Голгофа быстро и густо покраснела, опустила глаза и стыдливо прошептала:
— По-моему… всё зависит лишь от тебя… уверяю… Да, он избалованный, капризный, но… понимаешь, он не умеет правильно выразить свои чувства к тебе… Вот ему хочется доказать, тебе доказать, что он независимый… что его решения самостоятельны, но… ничего у него не получается. Но чувства его к тебе, я считаю, нельзя оставлять без внимания.

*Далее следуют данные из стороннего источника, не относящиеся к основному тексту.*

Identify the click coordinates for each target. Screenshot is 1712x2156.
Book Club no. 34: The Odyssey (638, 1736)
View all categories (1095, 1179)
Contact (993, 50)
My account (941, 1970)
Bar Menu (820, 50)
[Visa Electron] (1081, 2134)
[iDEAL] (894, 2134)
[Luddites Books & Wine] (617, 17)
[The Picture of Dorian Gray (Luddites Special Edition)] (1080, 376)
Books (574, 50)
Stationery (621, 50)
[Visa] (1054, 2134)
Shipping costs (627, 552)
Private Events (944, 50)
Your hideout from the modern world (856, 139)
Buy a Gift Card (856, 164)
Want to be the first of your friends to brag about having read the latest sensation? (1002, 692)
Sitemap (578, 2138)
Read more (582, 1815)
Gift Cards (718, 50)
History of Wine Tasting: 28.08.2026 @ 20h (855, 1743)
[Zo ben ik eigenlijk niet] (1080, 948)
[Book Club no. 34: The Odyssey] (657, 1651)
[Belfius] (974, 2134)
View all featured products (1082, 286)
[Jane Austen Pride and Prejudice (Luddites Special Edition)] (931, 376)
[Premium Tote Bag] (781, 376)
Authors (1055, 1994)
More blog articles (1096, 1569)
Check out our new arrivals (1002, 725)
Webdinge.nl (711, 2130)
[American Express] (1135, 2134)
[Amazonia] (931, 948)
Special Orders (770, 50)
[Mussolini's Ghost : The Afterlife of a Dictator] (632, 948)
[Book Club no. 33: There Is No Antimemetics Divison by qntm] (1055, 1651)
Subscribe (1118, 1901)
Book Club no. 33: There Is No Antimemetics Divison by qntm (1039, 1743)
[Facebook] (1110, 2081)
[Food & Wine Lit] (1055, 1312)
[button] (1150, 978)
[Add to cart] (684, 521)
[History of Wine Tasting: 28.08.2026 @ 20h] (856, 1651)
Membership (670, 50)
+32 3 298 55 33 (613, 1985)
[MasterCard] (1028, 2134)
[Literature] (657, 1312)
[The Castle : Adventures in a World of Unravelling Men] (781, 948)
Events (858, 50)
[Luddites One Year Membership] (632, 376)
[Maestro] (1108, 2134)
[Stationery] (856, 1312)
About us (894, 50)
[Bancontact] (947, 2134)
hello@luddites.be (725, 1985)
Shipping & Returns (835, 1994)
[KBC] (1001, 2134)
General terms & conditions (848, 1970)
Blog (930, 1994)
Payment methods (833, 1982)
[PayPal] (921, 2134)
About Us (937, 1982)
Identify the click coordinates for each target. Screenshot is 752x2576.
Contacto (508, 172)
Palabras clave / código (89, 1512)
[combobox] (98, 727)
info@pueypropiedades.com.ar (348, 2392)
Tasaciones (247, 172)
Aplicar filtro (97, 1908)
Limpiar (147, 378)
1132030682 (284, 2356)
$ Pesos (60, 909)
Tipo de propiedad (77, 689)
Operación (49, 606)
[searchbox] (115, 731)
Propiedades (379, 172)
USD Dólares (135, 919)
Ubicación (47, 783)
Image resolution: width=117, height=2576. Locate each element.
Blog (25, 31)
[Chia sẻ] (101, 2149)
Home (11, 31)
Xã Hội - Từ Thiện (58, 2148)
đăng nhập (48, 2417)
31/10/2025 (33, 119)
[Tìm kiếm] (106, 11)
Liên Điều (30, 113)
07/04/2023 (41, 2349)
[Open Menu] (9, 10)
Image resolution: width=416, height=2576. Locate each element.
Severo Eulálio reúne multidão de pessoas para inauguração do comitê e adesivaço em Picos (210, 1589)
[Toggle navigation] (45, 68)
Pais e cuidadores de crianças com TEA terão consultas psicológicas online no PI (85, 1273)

Ответ этой милой Людмилы сводился к тому, что чистые и добрые, а тем более возвышенные чувства могут направить человека только на прекрасные дела. Судя по недостойному поведению Германа, никаких там особенных чувств у него быть не может. Но даже если и есть у Германа что-то вроде каких-то там особенных чувств, то думает-то он, беспокоится, заботится только о себе, только о том, как бы ему лучше было, удобнее. И воздействовать на него может лишь сама жизнь, а не разговоры и убеждения, которых он наслышался уже достаточно.
А отчего, по-вашему, уважаемые читатели, Голгофа так упорно и горячо защищает Герку? Давайте подумаем, а потом, обменяемся мнениями.
Девочки, конечно, не поссорились, но, как говорится, крупно поспорили. В голосе этой милой Людмилы часто и отчетливо проскальзывало не свойственное ей раздражение, которое, однако, не испугало Голгофу, а вынудило её возражать ещё упорнее и горячее.